Datatype_kernel TP FP TN FN TPR FPR Accuracy
micro_linear 42 17 53 4 0.91 0.24 0.82
micro_poly 39 24 46 7 0.85 0.34 0.73
micro_RBF 37 3 67 9 0.80 0.04 0.90
chip_binary_linear 35 10 60 11 0.78 0.13 0.84
chip_binary_poly 36 5 65 10 0.78 0.07 0.87
chip_binary_RBF 39 8 62 7 0.85 0.11 0.87
chip_contin_linear 38 7 63 8 0.83 0.10 0.87
chip_contin_poly 36 8 62 10 0.78 0.11 0.84
chip_contin_RBF 39 5 65 7 0.85 0.07 0.90
weight_binary_linear 39 9 61 7 0.85 0.13 0.86
weight_binary_poly 37 5 65 9 0.80 0.07 0.88
weight_binary_RBF 40 4 66 6 0.87 0.06 0.91
weight_contin_linear 41 9 61 5 0.89 0.13 0.88
weight_contin_poly 37 8 62 9 0.80 0.11 0.85
weight_contin_RBF 42 5 65 4 0.91 0.07 0.92
simple_binary_linear 39 9 61 7 0.85 0.13 0.86
simple_binary_poly 37 3 67 9 0.80 0.04 0.90
simple_binary_RBF 42 3 67 4 0.91 0.04 0.94
simple_contin_linear 41 9 61 5 0.89 0.13 0.88
simple_contin_poly 43 17 53 3 0.93 0.24 0.83
simple_contin_RBF 41 3 67 5 0.89 0.04 0.93
  1. Comparison of performance of several kernel functions used for SVM learning applied on single and heterogeneous data types (mRNA expression and ChIP-seq).

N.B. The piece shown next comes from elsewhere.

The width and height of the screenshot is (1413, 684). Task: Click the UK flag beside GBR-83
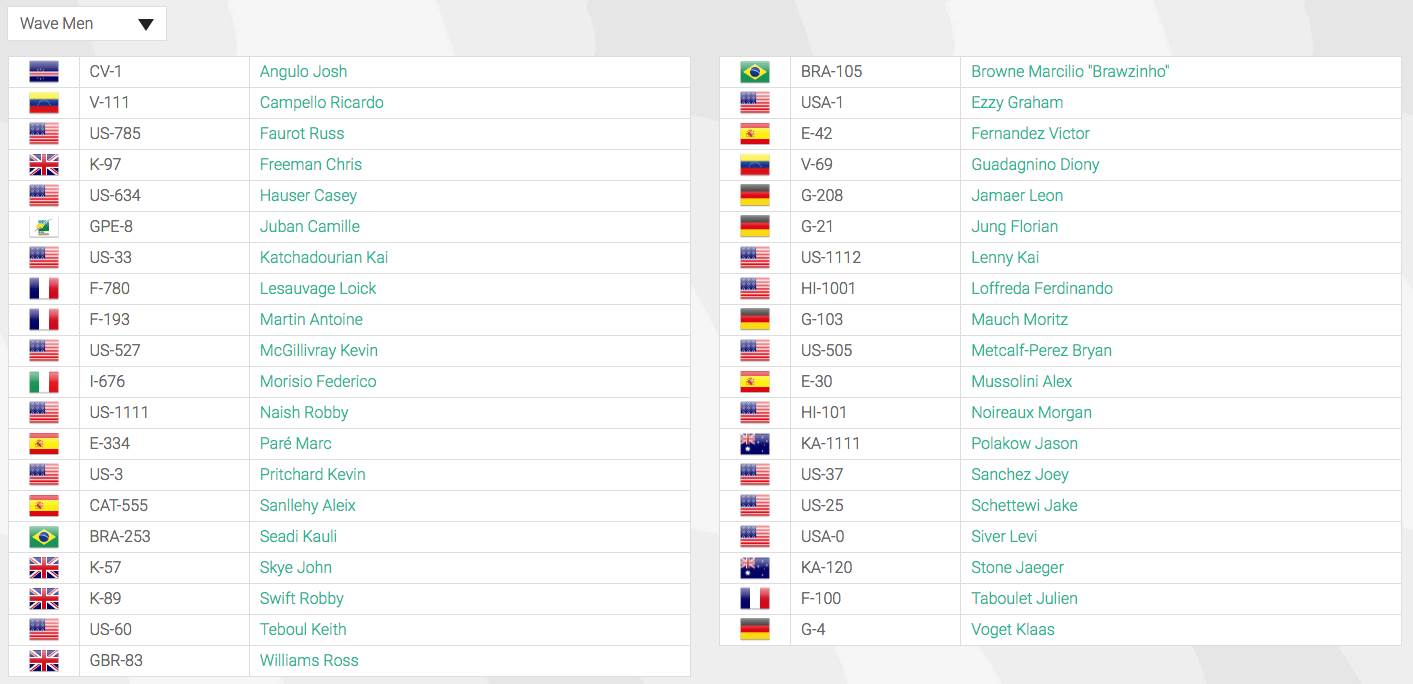click(44, 661)
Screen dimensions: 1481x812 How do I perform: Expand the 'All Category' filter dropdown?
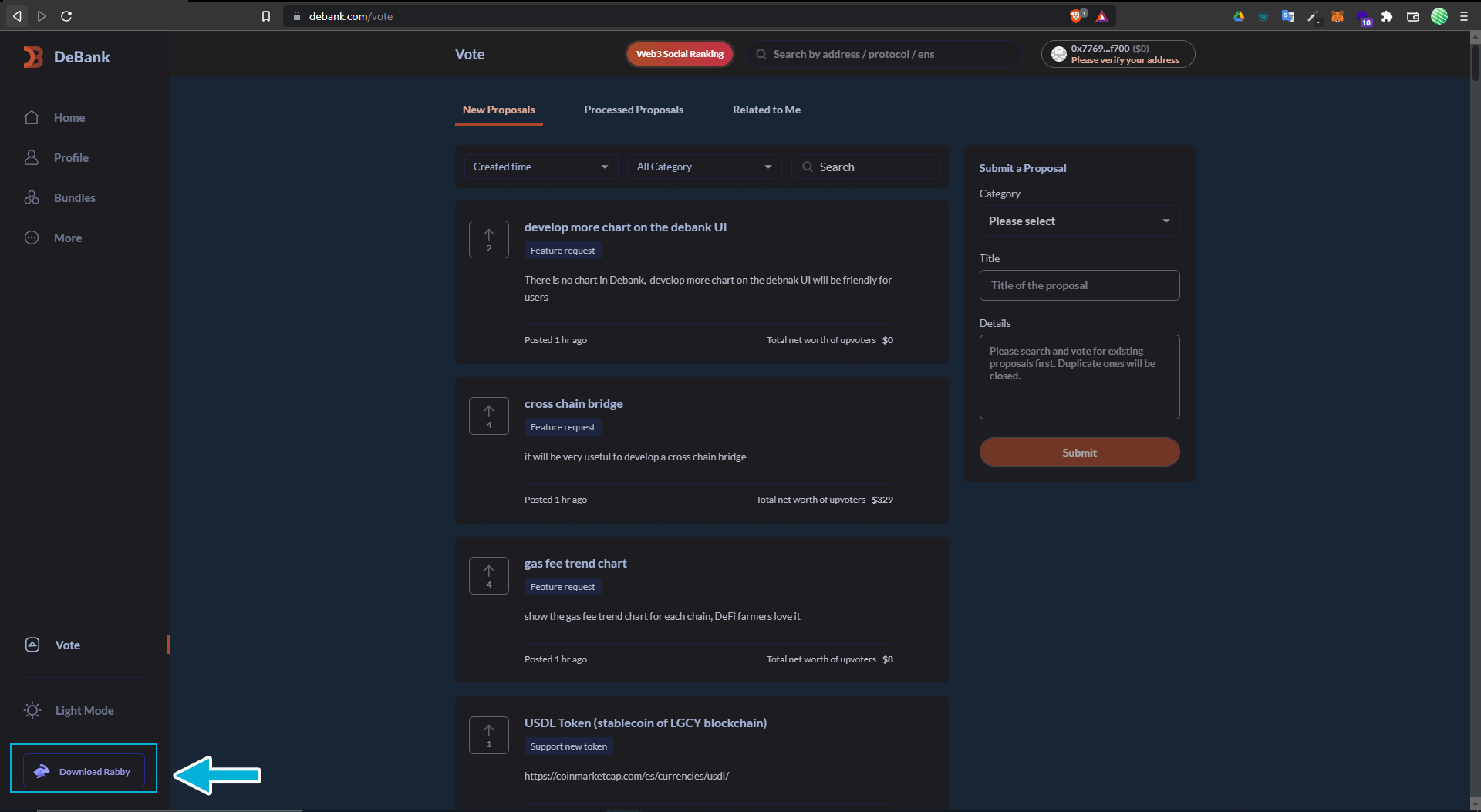[x=703, y=167]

The best performer for each category is bold-highlighted. Kernel functions include: linear kernel, polynomial kernel (poly) and Gaussian radial basis kernel (RBF) (see methods). Datasets include: micro-mRNA expression microarrays; chip_binary-ChIP-seq data with pre-processing into binary feature values; chip_contin-ChIP-seq data with pre-processing into continuous feature values. Performance of two data integration strategies: "weight"- weighted kernel matrices; "simple"- one kernel matrix by concatenation of the two data types (see methods). As an example, "simple_binary_poly" means the approach of concatenating microarray and binary ChIP-seq data and training using an SVM with a polynomial kernel function.